> Directions for this task
Please report how many lines of the following entries hold the word "computer", giving the number alone.

== Exercise data ==

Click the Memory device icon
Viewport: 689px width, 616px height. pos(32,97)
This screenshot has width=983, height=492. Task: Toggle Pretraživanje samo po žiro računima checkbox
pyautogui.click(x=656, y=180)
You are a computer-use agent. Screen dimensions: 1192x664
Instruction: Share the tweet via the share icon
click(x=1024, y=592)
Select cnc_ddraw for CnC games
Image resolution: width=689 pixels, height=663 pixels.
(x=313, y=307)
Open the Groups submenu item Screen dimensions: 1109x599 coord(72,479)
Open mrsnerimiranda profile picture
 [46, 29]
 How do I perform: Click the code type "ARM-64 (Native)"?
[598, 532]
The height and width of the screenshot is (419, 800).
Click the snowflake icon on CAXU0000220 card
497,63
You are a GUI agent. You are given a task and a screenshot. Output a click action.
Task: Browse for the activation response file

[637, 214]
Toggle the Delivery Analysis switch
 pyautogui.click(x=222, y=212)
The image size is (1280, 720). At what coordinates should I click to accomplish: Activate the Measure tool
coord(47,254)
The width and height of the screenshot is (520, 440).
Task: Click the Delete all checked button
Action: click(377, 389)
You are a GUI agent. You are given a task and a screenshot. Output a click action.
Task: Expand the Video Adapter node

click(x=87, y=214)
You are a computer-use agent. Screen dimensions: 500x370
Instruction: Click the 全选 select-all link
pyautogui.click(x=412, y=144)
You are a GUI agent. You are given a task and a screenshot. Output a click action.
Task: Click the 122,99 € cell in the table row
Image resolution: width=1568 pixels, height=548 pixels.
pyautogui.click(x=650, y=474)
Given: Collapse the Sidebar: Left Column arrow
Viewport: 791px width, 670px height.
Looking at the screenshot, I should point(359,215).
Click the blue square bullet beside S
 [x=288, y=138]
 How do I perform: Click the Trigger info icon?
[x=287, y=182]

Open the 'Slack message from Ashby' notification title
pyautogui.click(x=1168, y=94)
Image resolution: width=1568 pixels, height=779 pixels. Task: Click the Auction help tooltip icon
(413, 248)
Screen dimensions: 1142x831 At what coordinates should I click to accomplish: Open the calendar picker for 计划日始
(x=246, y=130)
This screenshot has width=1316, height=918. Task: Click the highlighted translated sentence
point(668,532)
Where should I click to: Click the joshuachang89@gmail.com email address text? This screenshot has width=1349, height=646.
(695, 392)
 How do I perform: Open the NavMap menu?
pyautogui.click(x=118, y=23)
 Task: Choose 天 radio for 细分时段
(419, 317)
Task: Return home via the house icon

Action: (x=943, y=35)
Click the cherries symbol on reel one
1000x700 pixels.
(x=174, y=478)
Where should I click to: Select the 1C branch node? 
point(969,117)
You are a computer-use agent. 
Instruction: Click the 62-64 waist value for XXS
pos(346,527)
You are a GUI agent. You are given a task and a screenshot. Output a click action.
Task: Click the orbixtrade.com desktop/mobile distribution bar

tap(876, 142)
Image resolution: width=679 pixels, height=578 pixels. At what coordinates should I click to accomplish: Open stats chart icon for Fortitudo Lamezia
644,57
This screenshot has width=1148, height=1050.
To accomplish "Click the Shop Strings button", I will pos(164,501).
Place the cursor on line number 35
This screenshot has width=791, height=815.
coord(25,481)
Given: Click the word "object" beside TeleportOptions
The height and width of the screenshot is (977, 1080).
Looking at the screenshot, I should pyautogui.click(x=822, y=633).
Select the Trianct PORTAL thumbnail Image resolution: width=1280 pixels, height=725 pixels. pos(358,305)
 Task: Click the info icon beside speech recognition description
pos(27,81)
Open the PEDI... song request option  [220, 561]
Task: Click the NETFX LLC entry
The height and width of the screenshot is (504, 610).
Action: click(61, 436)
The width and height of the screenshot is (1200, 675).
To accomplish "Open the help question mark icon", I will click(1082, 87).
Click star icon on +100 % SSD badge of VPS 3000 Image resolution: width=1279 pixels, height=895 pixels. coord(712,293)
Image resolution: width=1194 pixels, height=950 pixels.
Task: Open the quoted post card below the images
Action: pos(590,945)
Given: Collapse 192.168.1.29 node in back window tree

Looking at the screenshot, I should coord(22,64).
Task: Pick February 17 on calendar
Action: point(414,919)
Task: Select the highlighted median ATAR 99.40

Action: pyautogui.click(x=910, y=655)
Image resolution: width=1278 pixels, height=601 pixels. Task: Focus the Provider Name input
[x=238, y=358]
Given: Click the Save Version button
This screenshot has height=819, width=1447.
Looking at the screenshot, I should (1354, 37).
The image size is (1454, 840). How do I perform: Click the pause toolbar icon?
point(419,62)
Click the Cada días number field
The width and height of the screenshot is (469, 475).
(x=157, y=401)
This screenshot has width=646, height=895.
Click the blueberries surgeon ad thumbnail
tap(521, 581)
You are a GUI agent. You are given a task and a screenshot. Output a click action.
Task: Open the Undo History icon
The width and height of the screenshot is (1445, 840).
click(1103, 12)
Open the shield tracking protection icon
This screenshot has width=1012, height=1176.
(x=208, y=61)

===

> Answer
3